- _Extracted material_

------------------------------

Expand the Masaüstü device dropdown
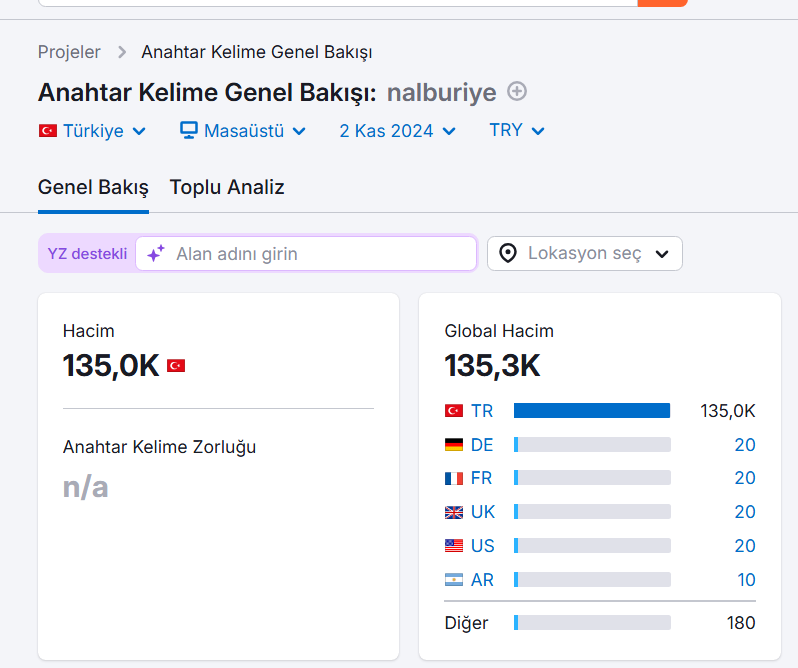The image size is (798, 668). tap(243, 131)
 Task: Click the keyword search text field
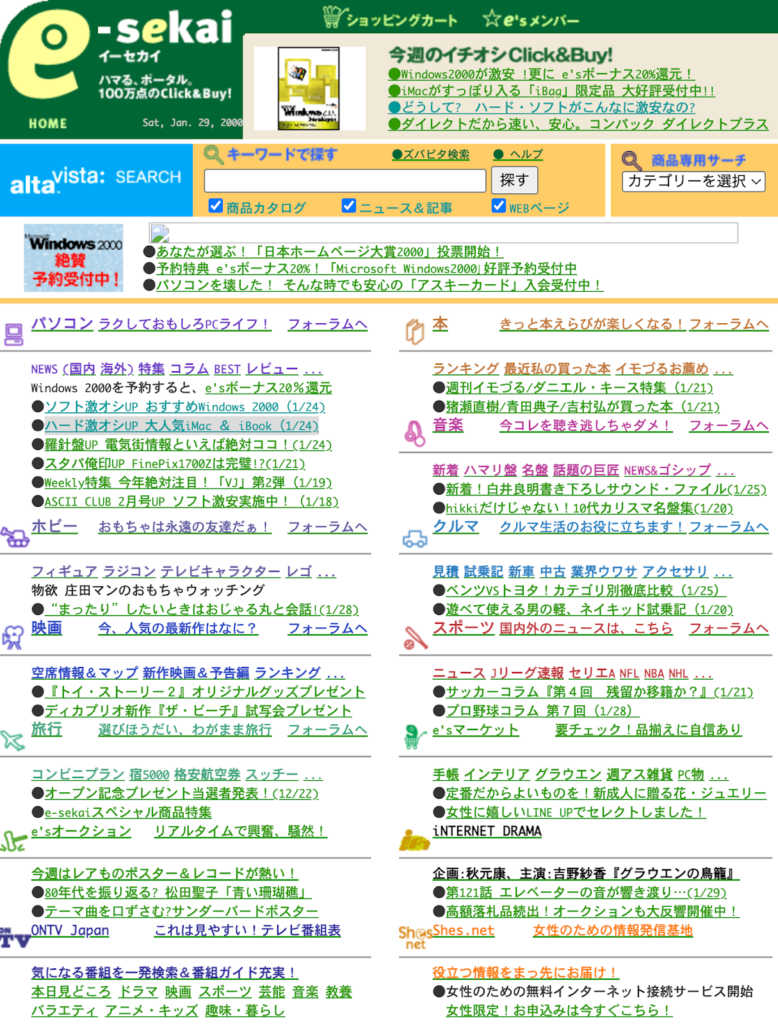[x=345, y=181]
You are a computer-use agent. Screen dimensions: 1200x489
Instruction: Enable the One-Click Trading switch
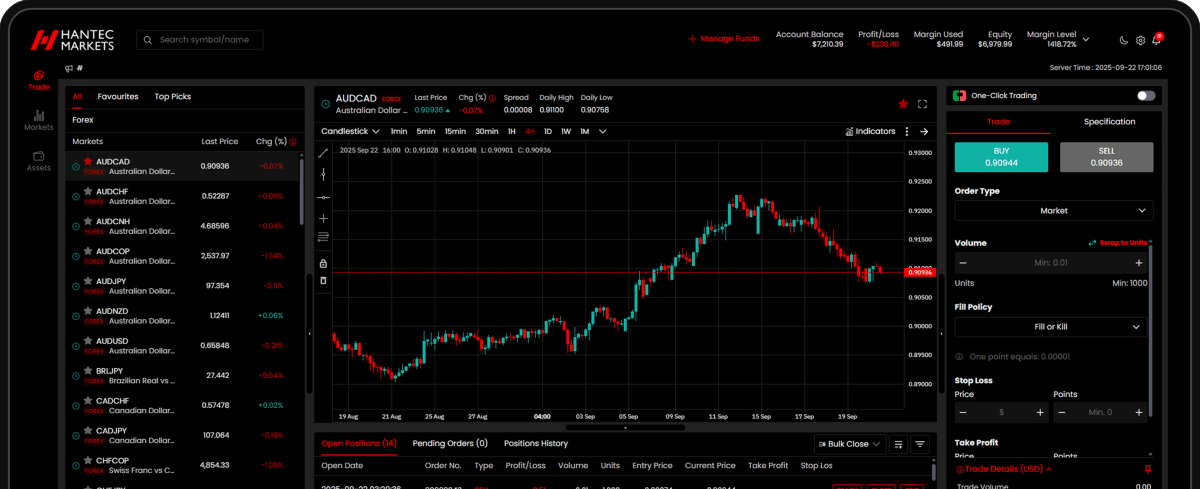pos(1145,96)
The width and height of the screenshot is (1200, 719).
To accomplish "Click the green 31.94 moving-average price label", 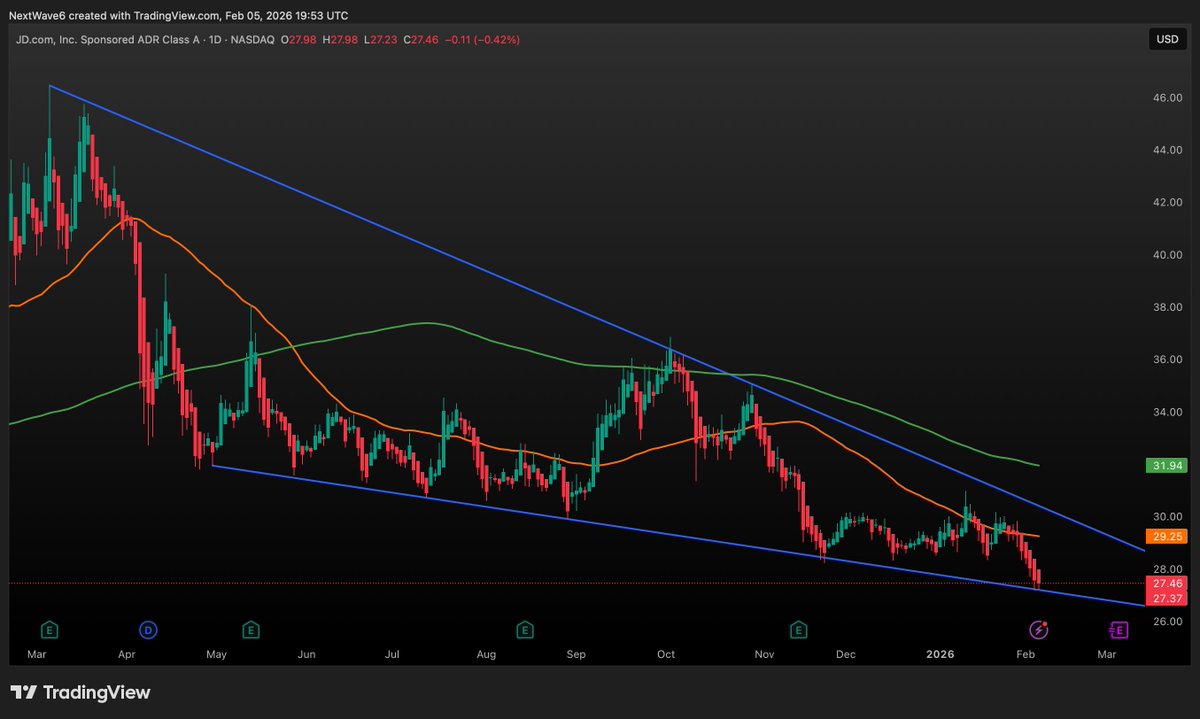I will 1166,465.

------------------------------

- _Exercise goal_
The answer must consist solely of the lines from the first line of the data through the line containing "The width and", inclusive, reproduced exactly and without pictures.

- _Written response_
Expand the Masaüstü device dropdown
The image size is (798, 668). tap(243, 131)
 Task: Click the keyword search text field
[x=345, y=181]
You are a computer-use agent. Screen dimensions: 1200x489
Instruction: Enable the One-Click Trading switch
pos(1145,96)
The width and height of the screenshot is (1200, 719).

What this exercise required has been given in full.